We've found conflicting stories of the history of the mine, this being Wales, there are of course mines at every corner, many unmarked on modern maps. Im guessing were looking at around the 1920's due to the infastructure and electrical "Signal" system, which this style and use was discontinued due to spark hazzards apparently in the late 20's.

Our enterance was a wet and muddy one, but within a short space of time, we were rewarded with a wonderous site of abandonment, and apart from the obvious decay, one could say, it was seen as left.







The rail head from the tunnel had long since collapsed, and we were left with a wet enterance, where the water was to the waist for a small fat bloke.... luckily, Joe and I are rather round, which aids to the bouancy in such situations!






The structure started as brickwork, then stone work, then mud work, and.... to be honest, wasnt as safe looking as I would have liked it to be, but, with the safe knowledge that my insurance would see mini me never having to work again, we progressed, inch by inch.






In the near distance loomed a metalic object, which at first looked like a motor, or generator box.






On closer inspection, it was a Dram, the cart used to scurry the products out of the mine, and often, carry the miners in. Such an awesome find within 1/4 of a mile of the mine excited the pair of us to doing the dance of the flaming arse hole.... until we remembered where we were.
















Just past the Dram, the mine opened a bit, and a recess could be seen, presumably for the working gears for the steep incline in front of us, here, out of water, the rail system and sleepers could be clearly seen, as well as the Steel Wire Rope pulley system in the centre track.






The Roof was "Shawed up" with wooden pillars, however, one should note, these are not to hold the weight of the roof.... a few bits of wood wouldnt be able to do so, therefore the poor condition of them isnt an indicator that the roof is about to cave in... they are in place to signal a shift in the roof... by bowing and splitting... which most of them had long since done. There is no way to assure safety in such a place.






The "Bell Wire" was littered everywhere, the wooden brackets long since decayed. The insulators were still in place, which dated the latest possible use of this mine.






Eventually we came up to a cave in, the roof had collapsed. It was possible to continue further into the mine, however, this we will leave for another day - Pretty much the complex opens up into the whole system, but the next visit will see us being better prepared for a several hour explore of this underground time warp!






We left our footprints in the mud, and took our memories away with us, and started to plan the next, more detailed visit to this place... so watch this space!
*
UPDATE*

Went back underground for a full explore, and have mapped the site out.

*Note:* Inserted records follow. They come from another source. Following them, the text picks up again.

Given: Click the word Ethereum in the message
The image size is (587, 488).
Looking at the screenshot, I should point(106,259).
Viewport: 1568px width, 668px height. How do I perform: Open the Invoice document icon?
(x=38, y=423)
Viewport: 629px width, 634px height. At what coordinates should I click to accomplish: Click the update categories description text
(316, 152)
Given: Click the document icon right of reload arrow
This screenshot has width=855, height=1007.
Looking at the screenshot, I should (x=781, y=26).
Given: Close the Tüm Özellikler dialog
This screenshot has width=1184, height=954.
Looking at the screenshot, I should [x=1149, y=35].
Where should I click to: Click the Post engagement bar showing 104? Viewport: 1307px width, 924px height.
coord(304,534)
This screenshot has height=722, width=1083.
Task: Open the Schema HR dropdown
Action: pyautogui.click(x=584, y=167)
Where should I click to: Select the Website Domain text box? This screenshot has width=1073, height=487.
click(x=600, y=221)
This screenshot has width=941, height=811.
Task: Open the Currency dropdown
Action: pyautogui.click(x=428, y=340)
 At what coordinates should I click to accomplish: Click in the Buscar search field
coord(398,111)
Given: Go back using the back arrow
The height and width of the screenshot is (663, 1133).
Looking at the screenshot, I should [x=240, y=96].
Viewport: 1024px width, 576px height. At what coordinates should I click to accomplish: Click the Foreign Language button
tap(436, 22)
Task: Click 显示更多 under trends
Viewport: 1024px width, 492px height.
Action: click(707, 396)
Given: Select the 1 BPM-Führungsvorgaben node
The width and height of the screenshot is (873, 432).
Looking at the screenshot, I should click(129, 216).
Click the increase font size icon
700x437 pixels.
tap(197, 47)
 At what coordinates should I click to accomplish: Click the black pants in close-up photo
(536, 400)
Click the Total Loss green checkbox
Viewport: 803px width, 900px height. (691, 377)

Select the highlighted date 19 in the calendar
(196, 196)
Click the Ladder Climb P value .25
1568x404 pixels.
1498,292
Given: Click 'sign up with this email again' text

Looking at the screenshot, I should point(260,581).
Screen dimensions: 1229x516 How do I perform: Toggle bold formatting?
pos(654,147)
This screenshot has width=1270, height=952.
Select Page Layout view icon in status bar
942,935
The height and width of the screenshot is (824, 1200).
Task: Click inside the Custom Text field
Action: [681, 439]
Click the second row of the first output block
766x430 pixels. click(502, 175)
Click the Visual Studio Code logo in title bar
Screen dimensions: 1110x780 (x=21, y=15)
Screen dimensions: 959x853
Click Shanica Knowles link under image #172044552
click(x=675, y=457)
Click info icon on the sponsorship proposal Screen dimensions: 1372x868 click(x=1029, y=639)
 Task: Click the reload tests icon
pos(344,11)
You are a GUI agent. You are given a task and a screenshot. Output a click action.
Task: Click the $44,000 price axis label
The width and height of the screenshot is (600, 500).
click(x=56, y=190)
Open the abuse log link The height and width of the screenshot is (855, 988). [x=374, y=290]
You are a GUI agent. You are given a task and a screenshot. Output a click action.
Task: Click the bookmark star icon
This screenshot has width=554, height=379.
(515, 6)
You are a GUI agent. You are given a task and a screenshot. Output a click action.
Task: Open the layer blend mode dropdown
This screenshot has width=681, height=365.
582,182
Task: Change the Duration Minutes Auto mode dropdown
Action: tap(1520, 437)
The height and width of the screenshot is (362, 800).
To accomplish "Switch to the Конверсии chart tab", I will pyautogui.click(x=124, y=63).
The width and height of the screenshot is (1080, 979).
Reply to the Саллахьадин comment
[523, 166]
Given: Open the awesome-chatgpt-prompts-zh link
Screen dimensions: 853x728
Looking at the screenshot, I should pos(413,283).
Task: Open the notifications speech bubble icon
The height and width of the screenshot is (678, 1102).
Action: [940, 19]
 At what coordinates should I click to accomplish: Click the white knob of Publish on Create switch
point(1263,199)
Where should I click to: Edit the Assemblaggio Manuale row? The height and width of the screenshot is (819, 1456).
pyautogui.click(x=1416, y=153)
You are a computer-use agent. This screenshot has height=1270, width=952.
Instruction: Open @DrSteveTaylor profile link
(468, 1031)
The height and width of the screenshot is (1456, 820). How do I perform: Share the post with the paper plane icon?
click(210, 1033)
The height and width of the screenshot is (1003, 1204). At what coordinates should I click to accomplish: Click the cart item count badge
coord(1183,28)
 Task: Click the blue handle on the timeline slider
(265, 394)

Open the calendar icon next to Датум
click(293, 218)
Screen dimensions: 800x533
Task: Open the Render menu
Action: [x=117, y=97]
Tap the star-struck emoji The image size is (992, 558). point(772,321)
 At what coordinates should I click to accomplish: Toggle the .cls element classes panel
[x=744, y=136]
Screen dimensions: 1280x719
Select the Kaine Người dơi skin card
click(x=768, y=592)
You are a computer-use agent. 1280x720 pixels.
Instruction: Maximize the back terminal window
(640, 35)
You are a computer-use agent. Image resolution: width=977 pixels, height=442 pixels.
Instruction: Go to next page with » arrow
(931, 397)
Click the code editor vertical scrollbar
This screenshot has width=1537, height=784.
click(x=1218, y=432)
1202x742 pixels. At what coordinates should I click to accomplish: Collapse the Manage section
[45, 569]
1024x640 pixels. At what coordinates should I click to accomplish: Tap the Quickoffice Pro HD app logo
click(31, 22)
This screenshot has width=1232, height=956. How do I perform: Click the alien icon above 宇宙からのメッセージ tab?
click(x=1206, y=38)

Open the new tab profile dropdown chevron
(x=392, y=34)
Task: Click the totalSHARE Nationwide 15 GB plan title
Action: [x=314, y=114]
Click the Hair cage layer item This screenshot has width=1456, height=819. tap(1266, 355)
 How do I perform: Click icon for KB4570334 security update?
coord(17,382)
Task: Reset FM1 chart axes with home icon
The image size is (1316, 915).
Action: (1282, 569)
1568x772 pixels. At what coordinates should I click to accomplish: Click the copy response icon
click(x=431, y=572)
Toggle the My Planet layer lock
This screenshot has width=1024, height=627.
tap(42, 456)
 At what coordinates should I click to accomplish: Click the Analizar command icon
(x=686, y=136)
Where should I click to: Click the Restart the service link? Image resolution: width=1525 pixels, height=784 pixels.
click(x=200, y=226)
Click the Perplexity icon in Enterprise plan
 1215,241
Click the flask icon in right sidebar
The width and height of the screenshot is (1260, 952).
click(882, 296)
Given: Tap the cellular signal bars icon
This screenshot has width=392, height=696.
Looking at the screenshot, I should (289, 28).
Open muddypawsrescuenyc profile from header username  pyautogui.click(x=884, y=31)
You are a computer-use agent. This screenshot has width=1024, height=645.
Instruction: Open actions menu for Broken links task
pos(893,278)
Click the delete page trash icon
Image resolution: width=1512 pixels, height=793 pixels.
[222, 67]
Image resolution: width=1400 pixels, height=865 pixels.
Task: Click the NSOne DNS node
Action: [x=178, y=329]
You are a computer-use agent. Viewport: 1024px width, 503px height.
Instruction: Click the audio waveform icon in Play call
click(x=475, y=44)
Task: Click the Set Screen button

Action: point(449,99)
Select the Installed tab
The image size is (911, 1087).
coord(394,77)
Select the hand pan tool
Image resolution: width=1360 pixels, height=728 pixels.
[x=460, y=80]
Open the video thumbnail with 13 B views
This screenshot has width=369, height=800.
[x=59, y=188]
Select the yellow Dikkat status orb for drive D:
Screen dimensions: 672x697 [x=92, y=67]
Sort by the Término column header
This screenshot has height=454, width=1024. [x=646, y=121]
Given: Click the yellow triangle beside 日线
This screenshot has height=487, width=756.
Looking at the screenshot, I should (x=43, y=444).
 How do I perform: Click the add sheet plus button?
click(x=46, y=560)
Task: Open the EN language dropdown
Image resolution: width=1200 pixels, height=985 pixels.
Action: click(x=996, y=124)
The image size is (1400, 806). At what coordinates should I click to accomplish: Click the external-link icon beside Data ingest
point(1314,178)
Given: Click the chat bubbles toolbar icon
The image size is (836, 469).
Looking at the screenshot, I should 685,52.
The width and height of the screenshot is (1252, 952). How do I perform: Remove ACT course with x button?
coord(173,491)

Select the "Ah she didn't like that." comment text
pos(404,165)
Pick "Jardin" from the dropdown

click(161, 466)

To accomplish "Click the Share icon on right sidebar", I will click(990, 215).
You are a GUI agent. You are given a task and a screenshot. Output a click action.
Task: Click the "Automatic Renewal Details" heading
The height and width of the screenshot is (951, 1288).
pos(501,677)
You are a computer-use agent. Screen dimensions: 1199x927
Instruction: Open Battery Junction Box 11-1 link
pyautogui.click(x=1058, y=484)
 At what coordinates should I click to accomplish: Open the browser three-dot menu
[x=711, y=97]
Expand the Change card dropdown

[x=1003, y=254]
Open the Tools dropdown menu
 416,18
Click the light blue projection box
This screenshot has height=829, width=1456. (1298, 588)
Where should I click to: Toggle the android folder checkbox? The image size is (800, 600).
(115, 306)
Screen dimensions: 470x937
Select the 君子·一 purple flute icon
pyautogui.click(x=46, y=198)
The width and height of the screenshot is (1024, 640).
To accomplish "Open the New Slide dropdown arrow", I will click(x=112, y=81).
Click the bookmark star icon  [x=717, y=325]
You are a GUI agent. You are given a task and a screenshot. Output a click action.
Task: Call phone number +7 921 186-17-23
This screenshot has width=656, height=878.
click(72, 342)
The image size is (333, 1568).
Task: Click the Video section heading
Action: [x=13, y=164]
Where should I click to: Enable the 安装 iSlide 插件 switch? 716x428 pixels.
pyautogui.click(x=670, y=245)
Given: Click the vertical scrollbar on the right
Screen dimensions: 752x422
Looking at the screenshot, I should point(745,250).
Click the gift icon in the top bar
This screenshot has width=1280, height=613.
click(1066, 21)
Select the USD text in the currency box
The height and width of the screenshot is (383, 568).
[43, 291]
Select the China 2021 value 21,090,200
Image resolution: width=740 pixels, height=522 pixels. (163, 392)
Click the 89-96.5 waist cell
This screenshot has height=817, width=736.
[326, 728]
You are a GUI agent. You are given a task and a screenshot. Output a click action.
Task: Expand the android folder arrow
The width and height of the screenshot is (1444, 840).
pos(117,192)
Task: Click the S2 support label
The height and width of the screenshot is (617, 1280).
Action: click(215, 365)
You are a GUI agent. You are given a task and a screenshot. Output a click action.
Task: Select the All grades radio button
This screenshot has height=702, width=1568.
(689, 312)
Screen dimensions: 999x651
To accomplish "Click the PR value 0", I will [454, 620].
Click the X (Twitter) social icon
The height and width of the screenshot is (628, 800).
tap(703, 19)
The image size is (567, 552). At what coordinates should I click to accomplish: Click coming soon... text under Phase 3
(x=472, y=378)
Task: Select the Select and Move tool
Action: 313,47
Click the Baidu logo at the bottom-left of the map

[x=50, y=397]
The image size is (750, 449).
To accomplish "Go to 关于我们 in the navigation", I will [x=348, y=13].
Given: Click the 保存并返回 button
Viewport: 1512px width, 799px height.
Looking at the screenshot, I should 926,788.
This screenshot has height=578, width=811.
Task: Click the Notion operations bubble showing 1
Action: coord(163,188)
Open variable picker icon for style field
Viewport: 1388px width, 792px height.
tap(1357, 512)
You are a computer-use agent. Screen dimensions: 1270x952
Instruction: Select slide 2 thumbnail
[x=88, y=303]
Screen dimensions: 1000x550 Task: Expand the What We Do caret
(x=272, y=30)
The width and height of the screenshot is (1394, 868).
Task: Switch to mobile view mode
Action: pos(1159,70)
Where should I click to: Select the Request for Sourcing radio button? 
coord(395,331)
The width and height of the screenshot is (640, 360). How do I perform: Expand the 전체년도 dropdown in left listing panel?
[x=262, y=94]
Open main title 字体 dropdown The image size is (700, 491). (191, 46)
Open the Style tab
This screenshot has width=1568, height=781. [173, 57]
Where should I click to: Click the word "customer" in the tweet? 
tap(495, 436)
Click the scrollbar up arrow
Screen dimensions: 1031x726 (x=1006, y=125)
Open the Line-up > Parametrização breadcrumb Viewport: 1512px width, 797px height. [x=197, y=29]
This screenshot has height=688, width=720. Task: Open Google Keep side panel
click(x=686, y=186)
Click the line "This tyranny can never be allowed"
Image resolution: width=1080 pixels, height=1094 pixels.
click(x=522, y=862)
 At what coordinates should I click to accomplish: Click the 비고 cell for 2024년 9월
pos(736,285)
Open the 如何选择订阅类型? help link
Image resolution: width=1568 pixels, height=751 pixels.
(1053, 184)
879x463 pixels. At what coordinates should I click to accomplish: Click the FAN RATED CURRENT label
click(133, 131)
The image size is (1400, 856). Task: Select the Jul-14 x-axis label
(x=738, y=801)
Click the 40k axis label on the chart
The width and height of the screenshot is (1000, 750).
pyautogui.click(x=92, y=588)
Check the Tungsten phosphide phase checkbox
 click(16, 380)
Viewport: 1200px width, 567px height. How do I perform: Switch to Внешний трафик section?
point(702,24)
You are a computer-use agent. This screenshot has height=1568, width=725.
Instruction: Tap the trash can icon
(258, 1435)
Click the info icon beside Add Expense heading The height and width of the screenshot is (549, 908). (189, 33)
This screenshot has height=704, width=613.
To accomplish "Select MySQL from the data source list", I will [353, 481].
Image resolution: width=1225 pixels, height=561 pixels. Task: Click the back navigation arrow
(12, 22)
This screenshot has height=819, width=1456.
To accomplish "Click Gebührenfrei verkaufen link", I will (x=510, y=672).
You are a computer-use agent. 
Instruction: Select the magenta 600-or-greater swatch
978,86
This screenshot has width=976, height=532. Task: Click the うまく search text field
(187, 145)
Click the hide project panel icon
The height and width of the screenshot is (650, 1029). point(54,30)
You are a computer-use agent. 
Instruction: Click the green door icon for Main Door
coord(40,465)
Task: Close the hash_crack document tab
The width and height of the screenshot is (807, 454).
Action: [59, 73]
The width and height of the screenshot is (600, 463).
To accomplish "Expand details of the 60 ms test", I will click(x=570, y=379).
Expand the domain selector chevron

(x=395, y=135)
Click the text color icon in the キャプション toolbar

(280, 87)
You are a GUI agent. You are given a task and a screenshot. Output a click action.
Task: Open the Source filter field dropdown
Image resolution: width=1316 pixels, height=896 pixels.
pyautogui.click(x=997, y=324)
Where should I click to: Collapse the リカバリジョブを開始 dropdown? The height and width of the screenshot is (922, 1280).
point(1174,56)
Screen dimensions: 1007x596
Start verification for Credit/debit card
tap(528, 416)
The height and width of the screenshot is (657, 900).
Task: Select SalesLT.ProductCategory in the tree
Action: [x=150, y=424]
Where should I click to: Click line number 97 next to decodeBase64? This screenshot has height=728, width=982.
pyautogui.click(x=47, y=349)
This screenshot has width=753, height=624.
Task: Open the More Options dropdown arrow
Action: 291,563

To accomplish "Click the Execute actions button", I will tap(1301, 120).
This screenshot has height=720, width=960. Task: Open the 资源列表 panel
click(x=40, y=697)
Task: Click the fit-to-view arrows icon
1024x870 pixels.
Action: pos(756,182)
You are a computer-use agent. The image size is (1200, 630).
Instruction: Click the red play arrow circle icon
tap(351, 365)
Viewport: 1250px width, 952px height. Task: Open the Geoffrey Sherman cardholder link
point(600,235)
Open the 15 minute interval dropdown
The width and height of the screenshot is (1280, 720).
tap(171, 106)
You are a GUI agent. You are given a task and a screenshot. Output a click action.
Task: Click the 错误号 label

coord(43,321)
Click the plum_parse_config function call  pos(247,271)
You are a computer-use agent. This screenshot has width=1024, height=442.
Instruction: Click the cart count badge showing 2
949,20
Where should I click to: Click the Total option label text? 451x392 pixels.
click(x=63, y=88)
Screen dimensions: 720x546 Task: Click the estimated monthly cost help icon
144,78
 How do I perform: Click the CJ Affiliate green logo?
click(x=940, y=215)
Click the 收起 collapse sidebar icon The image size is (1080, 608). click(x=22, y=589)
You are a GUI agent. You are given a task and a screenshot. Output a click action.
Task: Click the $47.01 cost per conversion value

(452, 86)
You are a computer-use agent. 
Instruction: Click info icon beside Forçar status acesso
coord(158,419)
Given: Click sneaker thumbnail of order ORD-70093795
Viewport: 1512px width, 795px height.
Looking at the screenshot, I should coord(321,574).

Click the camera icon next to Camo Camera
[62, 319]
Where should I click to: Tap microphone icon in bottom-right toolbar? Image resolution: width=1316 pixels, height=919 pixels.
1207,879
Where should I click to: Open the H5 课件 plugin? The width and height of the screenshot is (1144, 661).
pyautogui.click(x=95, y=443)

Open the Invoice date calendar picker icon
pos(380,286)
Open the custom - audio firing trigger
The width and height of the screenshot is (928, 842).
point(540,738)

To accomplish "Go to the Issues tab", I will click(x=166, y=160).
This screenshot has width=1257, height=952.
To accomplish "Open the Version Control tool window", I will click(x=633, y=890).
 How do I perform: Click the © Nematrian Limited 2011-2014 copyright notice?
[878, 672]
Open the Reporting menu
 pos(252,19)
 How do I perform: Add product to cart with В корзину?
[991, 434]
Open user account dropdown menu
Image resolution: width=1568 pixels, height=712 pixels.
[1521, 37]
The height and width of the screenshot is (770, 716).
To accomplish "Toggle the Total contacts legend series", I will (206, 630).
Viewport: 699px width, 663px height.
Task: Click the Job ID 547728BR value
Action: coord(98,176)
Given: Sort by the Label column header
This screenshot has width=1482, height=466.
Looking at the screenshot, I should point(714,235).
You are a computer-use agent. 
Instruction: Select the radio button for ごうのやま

Unfortunately, a major collapse has caused the mine to end prematurely. 

More minor equipment within, but slightly disapointed with the end result.


----------



## Urban-Warrior (Sep 26, 2008)

Was well woth getting soaked to the bones for this one... after what we thought was just a drainage outfall turned into the find of the day! to see the old dram and remains of the shovels propped up against the walls was amazing.. will be going back soon deffinatly.


----------



## Exploretime (Sep 29, 2008)

The Dram Cart is well cool. I bet u were well happy when u found it. Im lookin at checkin out a couple of mine works in my area soon, i'll be mega happy if i found stuff like that.


----------